| HN Mirror

Y	Hacker News new \| ask \| show \| jobs

by StillBored 2832 days ago

Data inflight at write time (power/hardware failures are more likely to corrupt the array, especially silently, which is the worst outcome).

How is that? RAID doesn't affect data persistence behavior in any meaningful way. FUA/SyncCache/etc are supported by RAID controllers same as the underlying disks in writeback enviroments, parity updates included. Put another way, if you FUA or flush the writeback cache, those operations won't complete in a properly implemented RAID environment until the data is persisted somewhere, even if that means passing FUA down to the underlying storage. Granted there are a number of ways to mess this up, RMW cycles in a controller that doesn't have some kind of persistent memory and flush on power restore. Anyway, none of this is any worse than what happens in any other WB cached storage technology.

Finally, all this fearmongering about loss on rebuild is also something that should be more fully explored in the context of the fact that decent RAID systems run background scrub operations on a regular basis. Those operations by themselves are going to "stress test" the array on a regular basis when its consistent and not degraded. I've actually got a fair amount of experience in this area, and I'm here to tell you that if you think this is a risk consider what happens to non-raided unscrubbed drives that have a lot of data silently bitrotting on the platters. That latter effect is nearly always the problem in RAID environments when someone starts a rebuild on drives/sectors that have been unread for extended periods of time. But, in the case of RAID, a properly implemented system won't fail a drive for a single read failure during a rebuild, instead reconstructing from the other drives and leaving the drive online long enough to complete the rebuild and then taking it offline.
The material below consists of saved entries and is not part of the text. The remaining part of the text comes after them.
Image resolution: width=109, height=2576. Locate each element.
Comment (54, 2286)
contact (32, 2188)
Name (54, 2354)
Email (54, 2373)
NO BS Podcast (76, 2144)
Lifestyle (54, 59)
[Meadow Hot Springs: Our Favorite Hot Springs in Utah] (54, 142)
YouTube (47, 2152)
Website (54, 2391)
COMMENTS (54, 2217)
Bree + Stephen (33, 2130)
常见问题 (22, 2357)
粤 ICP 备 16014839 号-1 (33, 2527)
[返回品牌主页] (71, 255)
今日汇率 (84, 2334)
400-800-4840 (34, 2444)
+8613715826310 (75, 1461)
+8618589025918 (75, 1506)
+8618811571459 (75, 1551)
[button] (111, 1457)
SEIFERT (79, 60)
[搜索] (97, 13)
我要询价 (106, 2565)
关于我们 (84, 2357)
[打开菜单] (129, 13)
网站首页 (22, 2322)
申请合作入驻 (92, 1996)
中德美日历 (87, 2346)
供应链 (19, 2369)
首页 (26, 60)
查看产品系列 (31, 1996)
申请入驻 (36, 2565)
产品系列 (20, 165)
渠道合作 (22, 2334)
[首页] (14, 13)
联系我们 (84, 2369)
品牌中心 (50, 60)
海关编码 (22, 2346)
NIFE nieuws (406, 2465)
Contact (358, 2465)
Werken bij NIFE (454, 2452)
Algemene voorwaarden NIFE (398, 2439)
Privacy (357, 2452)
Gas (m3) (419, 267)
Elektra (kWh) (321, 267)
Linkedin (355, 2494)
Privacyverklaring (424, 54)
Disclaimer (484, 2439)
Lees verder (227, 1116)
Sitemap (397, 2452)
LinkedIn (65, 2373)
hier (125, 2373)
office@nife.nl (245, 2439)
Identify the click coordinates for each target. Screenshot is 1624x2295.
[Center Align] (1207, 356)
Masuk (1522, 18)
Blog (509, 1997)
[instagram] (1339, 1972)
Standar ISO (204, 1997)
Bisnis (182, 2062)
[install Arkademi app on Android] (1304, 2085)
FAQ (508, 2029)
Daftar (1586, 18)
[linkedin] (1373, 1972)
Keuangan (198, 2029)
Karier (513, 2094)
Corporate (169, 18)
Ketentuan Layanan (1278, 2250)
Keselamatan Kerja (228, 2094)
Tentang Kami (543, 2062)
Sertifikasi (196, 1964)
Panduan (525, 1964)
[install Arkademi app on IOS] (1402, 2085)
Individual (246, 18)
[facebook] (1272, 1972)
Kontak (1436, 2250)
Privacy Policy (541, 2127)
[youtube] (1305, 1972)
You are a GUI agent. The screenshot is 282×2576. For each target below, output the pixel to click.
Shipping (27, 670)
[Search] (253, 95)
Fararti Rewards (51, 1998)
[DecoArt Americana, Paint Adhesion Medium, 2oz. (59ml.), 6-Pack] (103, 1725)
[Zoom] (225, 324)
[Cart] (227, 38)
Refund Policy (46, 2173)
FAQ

Basically raid 1 setups don't actually fix any of these problems, except through the use of massive additional parity disks overhead. Overhead that can also be applied to other RAID algorithsm to much better effect. AKA a mirrored RAID 6 provides far more protection than a mirrored raid 0. Similar levels can be had with 6+6 in environments where that is possible, with trivial capacity overhead.

1 comments

throwaway2048 2832 days ago

Raid 5/6 require parity calculations before data can be written to disk. This is a significant amount of data, especially at high writing speeds. That is what causes the inflight data problem.

Battery and flash backup on controllers dosen't fix the problem of hardware failure (which is significant, especially on big hot controllers.

StillBored 2832 days ago

Again, decent controllers have ECC protection and the like, and frequently are available in HA configurations if your worry is controller failure (along with redundant/dual data paths to the media via SAS/NVMe/etc). Plus, there are a long list of technologies that can be enabled at the HBA layer and pushed all the way to the media (T10 DIF/DIX comes to mind).

But much of this micro level redundancy is overkill as frequently one uses some kind of application level HA/redundancy as well. So, loss of a RAID5/6 disk in a single machine is the functional equivalent of loss of a any combination of RAID 0/1 in the same machine. You still need the higher level redundancy as well as a backup plan.

We could start breaking the discussion up into fabric attached vs direct attach RAID vs Software, but I think its sufficient to say, that RAID5/6 doesn't _increase_ the failure surface in any meaningful way when your not using fly-by-night RAID.

Edit: Maybe what your trying to say is that cache flush/FUA operations for a give piece of data don't cover the parity calculation and buffers? That is false, a controller should not be responding to FUA/etc until the entire (including the parity) block has been persisted. So if the controller dies during the operation the host OS is fully aware that the operation didn't complete. The given block is of course left in some unknown state in this case, but that is true of any write operation that fails like this, regardless of WT/WB/RAID/etc.